CNN news 2014-05-26 加文本
cnn news 2014-05-26
CARL AZUZ, cnn ANCHOR: Hi, I`m Carl Azuz. Happy to deliver your Thursday edition of cnn STUDENT NEWS. Thanks for watching. There are 26 Veterans Affairs hospitals currently being investigated by the U.S. government. Accusations recently came to life that some veterans nationwide have had to wait too long for treatment. Last month sources told cnn that 40 veterans had died waiting at a V.A. hospital in Phoenix, Arizona. Yesterday, President Obama made his first public comments about this. He called the idea dishonorable and disgraceful.
BARACK OBAMA, PRESIDENT OF THE UNITED STATES OF AMERICA: Our veterans deserve to know the facts, their families deserve to know the facts. Once we know the facts, I assure you, if there`s misconduct, it will be punished.
AZUZ: But no one is being punished yet. Veterans Affairs Secretary Eric Shinseki still has his job and President Obama says he needs more time to review what`s happening at V.A. hospitals before punishing anyone.
Critics say that president`s not doing enough to hold people accountable and to start cleaning things up at the Department of Veterans Affairs.
Next story takes us to Chad, a nation in central Africa. The White House announced yesterday that 80 U.S. troops are headed there. Chad is right next to Nigeria where more than 200 schoolgirls were recently kidnapped by a terrorist group last months. Officials think the girls might have been taken to Chad or neighboring Cameroon. The U.S. Armed Forces will be operating a drone aircraft in the region, gathering intelligence that`s hoped to lead to the girls rescue.
President Obama informed Congress of the deployment yesterday. U.S. war powers are divided between the government`s executive and legislative branches. So, president has to tell Congress whenever he sends troops potentially in a harm`s way.
Next up today, we are crossing land and see to get to Japan. There`s an eerie sort of ghost town in the northern part of the country. It`s a city named Fukushima. And its residents had to leave after an earthquake and tsunami in 2011. In addition to killing almost 16,000 people and destroying parts of the Japanese coast, the water damaged the Fukushima Daiichi Nuclear Power Plant, and the danger that will linger for decades is of a kind you can`t see.
WILL RIPLEY, cnn CORRESPONDENT: Lifeless, decaying, desolate - Fukushima is virtually untouched since that awful day three years ago when people living here had just hours to take what they could and go.
Fields once full of crops now full of black bags with contaminated soil.
Right now we are on the bus heading towards Fukushima Daiichi. We just passed the police checkpoint, which stops anybody from coming in, and what we are seeing along this road are so many empty homes, empty businesses.
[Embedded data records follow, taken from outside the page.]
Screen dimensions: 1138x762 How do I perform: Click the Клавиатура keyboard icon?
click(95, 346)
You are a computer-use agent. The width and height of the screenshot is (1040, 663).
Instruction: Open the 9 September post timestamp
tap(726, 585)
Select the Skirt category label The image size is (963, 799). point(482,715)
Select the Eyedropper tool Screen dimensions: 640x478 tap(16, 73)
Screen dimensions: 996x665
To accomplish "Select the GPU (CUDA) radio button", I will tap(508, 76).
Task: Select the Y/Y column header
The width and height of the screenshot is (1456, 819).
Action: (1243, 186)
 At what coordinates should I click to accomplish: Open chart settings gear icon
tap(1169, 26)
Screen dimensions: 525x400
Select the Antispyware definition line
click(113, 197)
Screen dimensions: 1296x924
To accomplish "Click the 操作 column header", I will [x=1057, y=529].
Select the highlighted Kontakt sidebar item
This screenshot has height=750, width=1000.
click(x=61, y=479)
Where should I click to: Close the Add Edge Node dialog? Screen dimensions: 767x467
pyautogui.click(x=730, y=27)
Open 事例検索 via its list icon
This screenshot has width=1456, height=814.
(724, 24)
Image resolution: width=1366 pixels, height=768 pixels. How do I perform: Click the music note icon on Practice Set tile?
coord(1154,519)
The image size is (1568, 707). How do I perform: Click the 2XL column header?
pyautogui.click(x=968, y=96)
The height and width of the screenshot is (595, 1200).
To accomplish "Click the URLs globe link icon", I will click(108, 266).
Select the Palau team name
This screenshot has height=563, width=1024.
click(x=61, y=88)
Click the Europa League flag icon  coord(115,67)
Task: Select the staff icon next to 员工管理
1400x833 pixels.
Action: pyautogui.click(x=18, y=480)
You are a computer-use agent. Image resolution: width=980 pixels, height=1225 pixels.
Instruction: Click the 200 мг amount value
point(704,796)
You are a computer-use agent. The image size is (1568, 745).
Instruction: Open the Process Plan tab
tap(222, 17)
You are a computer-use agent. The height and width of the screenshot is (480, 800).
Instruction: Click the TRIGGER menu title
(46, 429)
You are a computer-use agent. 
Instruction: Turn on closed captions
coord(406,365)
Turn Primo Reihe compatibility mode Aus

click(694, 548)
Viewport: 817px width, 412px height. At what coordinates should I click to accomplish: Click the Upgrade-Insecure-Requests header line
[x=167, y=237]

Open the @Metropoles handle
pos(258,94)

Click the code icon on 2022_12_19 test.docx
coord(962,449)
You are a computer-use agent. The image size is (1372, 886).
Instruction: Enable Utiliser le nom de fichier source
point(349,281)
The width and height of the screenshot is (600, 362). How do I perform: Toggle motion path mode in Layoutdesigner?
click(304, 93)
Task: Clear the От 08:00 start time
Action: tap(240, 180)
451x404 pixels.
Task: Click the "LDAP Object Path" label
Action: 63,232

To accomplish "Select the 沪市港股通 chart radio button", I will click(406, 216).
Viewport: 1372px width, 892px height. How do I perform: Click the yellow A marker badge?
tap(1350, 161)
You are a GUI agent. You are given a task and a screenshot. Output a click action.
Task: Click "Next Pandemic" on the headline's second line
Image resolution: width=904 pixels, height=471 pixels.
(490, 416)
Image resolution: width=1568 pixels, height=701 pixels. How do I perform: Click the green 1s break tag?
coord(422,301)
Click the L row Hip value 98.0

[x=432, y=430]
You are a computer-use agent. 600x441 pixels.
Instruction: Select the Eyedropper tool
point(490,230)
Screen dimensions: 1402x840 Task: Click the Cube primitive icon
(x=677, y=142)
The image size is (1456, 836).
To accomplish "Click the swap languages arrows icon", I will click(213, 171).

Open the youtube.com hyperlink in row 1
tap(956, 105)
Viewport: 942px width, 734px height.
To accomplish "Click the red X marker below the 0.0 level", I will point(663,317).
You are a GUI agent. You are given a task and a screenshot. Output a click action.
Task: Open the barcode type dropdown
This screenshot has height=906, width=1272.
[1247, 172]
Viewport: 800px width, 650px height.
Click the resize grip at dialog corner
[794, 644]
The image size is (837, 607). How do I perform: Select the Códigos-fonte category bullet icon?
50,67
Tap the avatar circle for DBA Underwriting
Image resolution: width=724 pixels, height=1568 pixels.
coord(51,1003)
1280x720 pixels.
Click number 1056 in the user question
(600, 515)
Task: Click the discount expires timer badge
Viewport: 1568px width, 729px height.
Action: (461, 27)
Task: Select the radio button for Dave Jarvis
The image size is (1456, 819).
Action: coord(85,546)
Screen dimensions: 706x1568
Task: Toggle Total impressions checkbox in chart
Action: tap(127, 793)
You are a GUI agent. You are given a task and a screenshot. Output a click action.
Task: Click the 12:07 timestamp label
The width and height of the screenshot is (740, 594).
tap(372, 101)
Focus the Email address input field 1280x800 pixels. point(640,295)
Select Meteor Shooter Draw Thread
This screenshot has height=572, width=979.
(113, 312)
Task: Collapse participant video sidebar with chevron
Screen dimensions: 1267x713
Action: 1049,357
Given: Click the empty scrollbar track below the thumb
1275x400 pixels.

A senior scientist and his research team at Fukushima University just published a study claiming the power plants operator Tepco grossly underestimated the amount of radioactive poison, Caesium 137 released during the meltdown.
This material has already gone into the ocean, it`s already there. He`s especially worried about contaminated fish in a country where most meals come from the sea. His research team says caesium spewed into the air during the meltdown and later fell into the water contaminating the North Pacific Ocean and the Japanese mainland. Tepco says the company`s radiation estimates come from the best information they have, but a spokesperson admits nobody really knows for sure.
This is my first time going inside one of the most dangerous places on earth, wearing special suits to protect us from radiation, we pass through security, board the bus and go to the heart of the Fukushima nuclear plant.
Piece by piece workers are trying to safely take it apart.
Even under normal conditions this is slow ruling (ph) work. This is reactor four, this reactor is relatively intact. But reactors one, two and three melted down. There`s a lot of damage, a lot of contamination and the cleanup is expected to take decades.
Outside, buildings battered by the 50 foot wall of water during the 2011 tsunami. Inside, a reactor control room with walls turned into makeshift notepads when the plant lost power. Water level measurements from workers trying to prevent the meltdown.
The invisible danger from Fukushima is why these town will continue to seat empty for years, as crews try to contain the slow moving catastrophe that turned their homeland into this wasteland. Will Ripley, cnn, Fukushima, Japan.